Don't get me wrong - I'm certainly not arguing against adopting v6. I just don't think it is wise to wait for it to usher in the peer paradise that people were imagining 20 years ago. AJAX and surveillance as a service didn't get adopted simply due to a shortage of v4 addresses.
> This is already impossible in some areas (e.g. parts of China) that are behind multiple (5+) layers of NAT
At a basic level, I do agree this development path is worrying. But IMO the real way to push back against this is to create a demand for something else. Unless the net result looks immediately different to a significant number of end users, the demand isn't there. And right now, even in the US/EU there isn't a widely-compelling advantage to having a routable v4 address.
> I think the crux of our disagreement comes down to whether we see IP addresses as sufficient user-facing/user-identity
Just to clarify, I wasn't trying to pigeonhole you to raw numeric IP addresses. I meant IPs and names that effectively translate to IPs - hostnames, DNS names, etc. Even with dynamic DNS.
This gives us only another 16.7 million more IPs and will have tons of compatibility issues with older systems. Re-purposing the old "class E" space (240.0.0.0/4) would have similar problems.
IMHO, it is too late for these hacks. We need to embrace IPv6. I've been running it for almost 10 years now...
People were saying the same thing during the multi-protocol days (x.25, DECNet, AppleTalk, Novell IPX...) They couldn't be bothered to learn this crazy Internet thing. IPv6 is the future.
AFAICT the risk/reward for this change (and others along the same line) is poor, because like it or not, as a factual matter, there are many tens or hundreds of millions of notionally "open source" devices that will never get an updated Linux/BSD/... kernel. Most of them are probably Android phones but there is also a giant tail of consumer routers, EOL'd network equipment, etc. A lot of this stuff will stay in use until total HW failure, which may be a decade, two decades or more.
There are of course also many closed-source products that will never get a TCP/IP stack update. I haven't tested it but I doubt Win7 will ever be able to reach 0.1.2.3 over the public internet. Even if that's a bogus example, you get the idea: millions of dollars worth of old closed source gear out there where it's impossible for the owner to patch the TCP/IP stack.

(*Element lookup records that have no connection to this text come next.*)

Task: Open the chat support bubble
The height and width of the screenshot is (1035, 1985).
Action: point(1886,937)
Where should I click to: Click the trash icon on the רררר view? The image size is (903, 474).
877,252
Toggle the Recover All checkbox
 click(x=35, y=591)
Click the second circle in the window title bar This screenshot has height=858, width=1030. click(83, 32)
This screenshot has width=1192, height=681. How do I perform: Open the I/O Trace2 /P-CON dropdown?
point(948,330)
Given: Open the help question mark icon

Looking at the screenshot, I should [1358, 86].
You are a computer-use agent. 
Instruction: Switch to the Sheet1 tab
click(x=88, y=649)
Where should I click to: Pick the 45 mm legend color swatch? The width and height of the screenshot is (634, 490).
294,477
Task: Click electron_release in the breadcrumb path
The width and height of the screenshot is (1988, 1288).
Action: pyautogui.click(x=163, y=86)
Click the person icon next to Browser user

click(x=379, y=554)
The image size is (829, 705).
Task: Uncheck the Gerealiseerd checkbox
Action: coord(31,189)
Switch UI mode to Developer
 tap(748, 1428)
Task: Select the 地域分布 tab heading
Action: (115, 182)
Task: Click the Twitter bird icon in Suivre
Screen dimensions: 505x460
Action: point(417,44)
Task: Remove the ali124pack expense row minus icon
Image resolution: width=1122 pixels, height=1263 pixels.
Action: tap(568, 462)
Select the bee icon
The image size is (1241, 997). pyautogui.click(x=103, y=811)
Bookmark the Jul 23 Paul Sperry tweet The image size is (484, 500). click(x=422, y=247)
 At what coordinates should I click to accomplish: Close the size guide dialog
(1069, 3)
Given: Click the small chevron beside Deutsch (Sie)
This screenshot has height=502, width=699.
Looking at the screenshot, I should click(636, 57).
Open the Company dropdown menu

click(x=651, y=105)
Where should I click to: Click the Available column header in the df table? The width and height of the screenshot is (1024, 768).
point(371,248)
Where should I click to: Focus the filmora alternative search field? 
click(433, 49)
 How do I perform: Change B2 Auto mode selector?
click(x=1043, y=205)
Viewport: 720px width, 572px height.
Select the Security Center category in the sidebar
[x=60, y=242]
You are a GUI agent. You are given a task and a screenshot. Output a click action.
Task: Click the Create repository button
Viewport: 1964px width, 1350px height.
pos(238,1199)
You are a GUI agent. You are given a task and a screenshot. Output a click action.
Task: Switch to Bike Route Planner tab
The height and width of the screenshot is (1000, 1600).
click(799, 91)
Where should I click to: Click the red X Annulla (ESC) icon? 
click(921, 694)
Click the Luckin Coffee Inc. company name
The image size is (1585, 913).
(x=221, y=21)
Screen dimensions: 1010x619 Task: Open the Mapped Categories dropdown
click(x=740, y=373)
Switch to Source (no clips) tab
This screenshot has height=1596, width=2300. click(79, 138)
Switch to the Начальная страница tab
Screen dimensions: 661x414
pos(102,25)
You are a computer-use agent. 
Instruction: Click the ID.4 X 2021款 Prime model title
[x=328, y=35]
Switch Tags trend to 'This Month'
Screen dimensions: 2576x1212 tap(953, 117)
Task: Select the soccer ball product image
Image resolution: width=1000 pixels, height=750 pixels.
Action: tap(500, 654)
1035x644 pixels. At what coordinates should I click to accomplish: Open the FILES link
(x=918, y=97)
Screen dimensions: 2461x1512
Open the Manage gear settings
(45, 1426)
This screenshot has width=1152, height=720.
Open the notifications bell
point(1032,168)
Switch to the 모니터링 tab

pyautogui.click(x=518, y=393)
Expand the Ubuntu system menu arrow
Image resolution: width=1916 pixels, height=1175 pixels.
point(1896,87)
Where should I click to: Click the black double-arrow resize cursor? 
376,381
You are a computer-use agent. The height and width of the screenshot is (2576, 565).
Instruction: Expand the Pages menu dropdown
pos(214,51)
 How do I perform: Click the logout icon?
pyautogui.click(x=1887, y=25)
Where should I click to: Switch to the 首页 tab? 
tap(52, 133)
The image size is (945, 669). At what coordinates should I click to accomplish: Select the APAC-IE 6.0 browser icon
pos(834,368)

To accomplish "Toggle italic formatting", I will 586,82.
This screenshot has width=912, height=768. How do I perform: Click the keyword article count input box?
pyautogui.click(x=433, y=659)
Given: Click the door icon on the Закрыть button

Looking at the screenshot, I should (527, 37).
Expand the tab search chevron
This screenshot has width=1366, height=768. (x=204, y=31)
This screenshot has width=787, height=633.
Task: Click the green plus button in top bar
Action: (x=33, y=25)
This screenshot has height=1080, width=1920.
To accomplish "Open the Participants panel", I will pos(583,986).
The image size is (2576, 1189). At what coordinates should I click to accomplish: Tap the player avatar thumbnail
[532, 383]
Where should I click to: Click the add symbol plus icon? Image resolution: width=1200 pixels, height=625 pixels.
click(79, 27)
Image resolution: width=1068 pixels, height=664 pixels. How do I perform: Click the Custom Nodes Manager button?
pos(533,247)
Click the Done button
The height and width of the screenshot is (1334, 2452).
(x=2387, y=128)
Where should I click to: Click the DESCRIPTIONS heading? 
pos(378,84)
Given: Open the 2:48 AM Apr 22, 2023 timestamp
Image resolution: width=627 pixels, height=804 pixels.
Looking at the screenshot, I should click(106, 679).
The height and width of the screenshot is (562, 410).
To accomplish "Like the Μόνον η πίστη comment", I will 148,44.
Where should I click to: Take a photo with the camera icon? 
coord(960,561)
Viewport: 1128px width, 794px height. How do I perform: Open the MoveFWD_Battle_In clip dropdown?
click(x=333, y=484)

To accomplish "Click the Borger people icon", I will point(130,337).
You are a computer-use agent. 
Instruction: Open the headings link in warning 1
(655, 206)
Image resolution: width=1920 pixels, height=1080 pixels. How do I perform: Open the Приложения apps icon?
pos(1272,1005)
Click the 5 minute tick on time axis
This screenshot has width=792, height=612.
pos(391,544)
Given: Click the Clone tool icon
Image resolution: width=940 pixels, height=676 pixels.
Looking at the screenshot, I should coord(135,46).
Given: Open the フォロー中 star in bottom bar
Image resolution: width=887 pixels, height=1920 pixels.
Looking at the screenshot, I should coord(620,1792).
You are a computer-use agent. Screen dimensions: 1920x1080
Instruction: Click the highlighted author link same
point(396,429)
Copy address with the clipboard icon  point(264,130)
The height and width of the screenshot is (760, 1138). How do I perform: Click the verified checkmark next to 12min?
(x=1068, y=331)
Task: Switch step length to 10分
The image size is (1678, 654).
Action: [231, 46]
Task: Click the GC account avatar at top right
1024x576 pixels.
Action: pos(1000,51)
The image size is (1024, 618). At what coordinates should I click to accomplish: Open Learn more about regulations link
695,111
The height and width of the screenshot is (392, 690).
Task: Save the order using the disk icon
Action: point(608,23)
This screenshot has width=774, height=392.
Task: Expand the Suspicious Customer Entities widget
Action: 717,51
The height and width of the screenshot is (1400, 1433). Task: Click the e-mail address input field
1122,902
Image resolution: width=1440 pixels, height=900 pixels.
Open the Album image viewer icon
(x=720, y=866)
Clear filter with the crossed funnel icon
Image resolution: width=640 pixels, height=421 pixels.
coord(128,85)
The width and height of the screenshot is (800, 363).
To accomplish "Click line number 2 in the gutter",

As a result, to prevent strange connectivity problems on 0.X% of their connections, almost everyone will pay (and, if needed, significantly bid up) the ~$20/yr "normal" IPv4 address cost to get an existing "non-reclaimed" IPv4 address instead of taking a gamble on one of these new ones that will definitely have problems with many other hosts. In short I don't see a voluntary rational buyer or user until the IPv4 market rises 10X+ and probably more like 100X+; until then they seem like more of a liability than an asset given how annoyingly long it will take to retire (or somehow otherwise ensure that you'll never need to talk with) non-updatable IPv4 hosts.
Not that I like this, or am trying to defend or justify it, but I think it is an accurate assessment.
TLDR: pretty much everyone will actively avoid these addrs given that millions of hosts will never be able to reach them.